WORK REQUIRED =>
Among the lines below, restate word for word only those from the line with "Viewport: 954px width, 491px" through the line with "Image resolution: width=2382", with both end lines kept.

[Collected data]

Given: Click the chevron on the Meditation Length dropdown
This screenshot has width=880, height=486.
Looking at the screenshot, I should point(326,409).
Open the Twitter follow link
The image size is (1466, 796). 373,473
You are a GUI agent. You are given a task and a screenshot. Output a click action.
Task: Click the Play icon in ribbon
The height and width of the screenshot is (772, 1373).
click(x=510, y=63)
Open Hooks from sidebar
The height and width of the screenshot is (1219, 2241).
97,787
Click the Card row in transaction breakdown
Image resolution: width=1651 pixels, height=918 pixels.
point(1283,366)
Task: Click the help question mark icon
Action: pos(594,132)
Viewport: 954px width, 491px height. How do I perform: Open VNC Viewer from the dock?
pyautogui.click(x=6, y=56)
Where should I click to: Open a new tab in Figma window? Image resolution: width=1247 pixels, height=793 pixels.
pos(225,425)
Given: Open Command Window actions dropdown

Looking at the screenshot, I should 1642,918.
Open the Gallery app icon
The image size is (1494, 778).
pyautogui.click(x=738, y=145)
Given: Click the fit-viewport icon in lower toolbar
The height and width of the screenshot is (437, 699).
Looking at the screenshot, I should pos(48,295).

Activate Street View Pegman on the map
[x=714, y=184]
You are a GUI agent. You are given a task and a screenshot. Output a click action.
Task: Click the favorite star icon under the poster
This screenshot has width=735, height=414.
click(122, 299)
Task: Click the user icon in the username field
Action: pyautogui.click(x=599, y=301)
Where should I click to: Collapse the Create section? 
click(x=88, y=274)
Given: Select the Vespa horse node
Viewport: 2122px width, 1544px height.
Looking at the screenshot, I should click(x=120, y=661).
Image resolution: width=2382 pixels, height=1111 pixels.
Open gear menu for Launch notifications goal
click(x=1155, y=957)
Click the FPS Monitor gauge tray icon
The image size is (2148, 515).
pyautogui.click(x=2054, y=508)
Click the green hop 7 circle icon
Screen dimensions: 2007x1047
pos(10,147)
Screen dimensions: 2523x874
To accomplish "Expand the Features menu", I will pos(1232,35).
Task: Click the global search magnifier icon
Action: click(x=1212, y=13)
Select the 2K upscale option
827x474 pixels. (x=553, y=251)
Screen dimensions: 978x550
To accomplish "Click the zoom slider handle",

COMPLETED EXERCISE =>
Viewport: 954px width, 491px height. How do I perform: Open VNC Viewer from the dock?
pyautogui.click(x=6, y=56)
Where should I click to: Open a new tab in Figma window? Image resolution: width=1247 pixels, height=793 pixels.
pos(225,425)
Given: Open Command Window actions dropdown

Looking at the screenshot, I should 1642,918.
Open the Gallery app icon
The image size is (1494, 778).
pyautogui.click(x=738, y=145)
Given: Click the fit-viewport icon in lower toolbar
The height and width of the screenshot is (437, 699).
Looking at the screenshot, I should pos(48,295).

Activate Street View Pegman on the map
[x=714, y=184]
You are a GUI agent. You are given a task and a screenshot. Output a click action.
Task: Click the favorite star icon under the poster
This screenshot has width=735, height=414.
click(122, 299)
Task: Click the user icon in the username field
Action: pyautogui.click(x=599, y=301)
Where should I click to: Collapse the Create section? 
click(x=88, y=274)
Given: Select the Vespa horse node
Viewport: 2122px width, 1544px height.
Looking at the screenshot, I should click(x=120, y=661).
Image resolution: width=2382 pixels, height=1111 pixels.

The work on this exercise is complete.